The correlation determination unit 56 then determines whether a correlation is high
or not based on the cross-correlation function. For example, the correlation determination
unit 56 makes a determination based on a result of comparing the cross-correlation
function with a correlation threshold.
[0029] Generally, the cross-correlation function of 1 (100%) indicates the state of a correlation
where two signals match, the cross-correlation function of 0 indicates the state of
a decorrelation where there is no correlation, and the cross-correlation function
of -1 (-100%) indicates the state of an inverse correlation where two signals match
when one of the signals is reversed between positive and negative. In this example,
a correlation threshold is set for the cross-correlation function to compare the cross-correlation
function with the correlation threshold. A correlation is high when the cross-correlation
function is equal to or more than the correlation threshold, and a correlation is
low when the cross-correlation function is less than the correlation threshold. The
correlation threshold may be 80%, for example. The correlation threshold is always
set to a positive value.
[0030] When a correlation is low, the correction unit 50 does not perform correction processing,
and the stereo input signals SrcL and SrcR are input to the out-of-head localization
unit 10 without any change. In other words, the correction unit 50 outputs the stereo
input signals SrcL and SrcR without subtracting the common-mode signal from them.

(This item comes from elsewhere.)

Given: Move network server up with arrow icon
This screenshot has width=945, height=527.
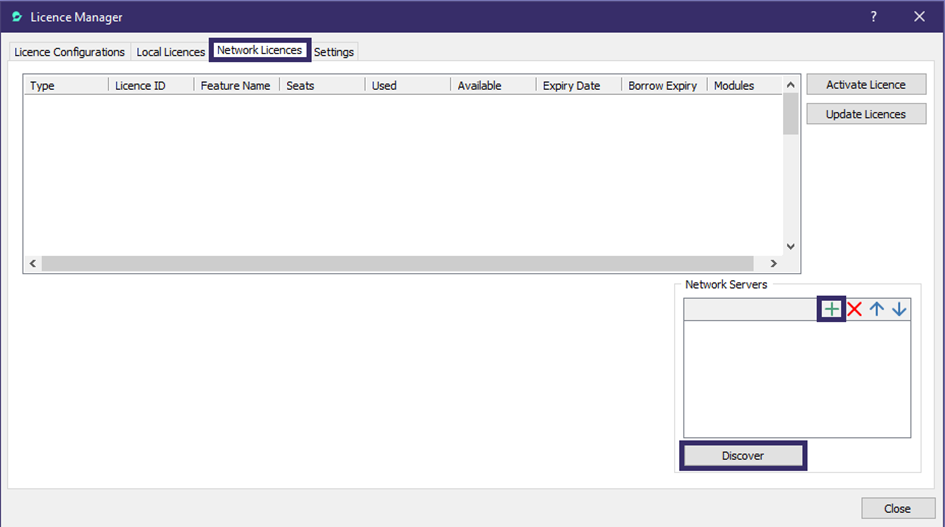Looking at the screenshot, I should pyautogui.click(x=877, y=309).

Thus, the corrected signals SrcL' and SrcR and the stereo input signals SrcL and SrcR
are respectively the same. In other words, Amp1 in the equations (2) and (3) is 0.
[0031] When, on the other hand, a correlation is high, the correction unit 50 subtracts
a signal obtained by multiplying the common-mode signal SrcIp by the subtraction ratio
Amp1 from the stereo input signals SrcL and SrcR and outputs results as the corrected
signals SrcL' and SrcR'. Specifically, the correction unit 50 calculates the corrected
signals SrcL' and SrcR' based on the equations (2) and (3). This generates the stereo
corrected signals SrcL' and SrcR' where the ratio of the common-mode component in
the stereo input signals SrcL and SrcR is adjusted.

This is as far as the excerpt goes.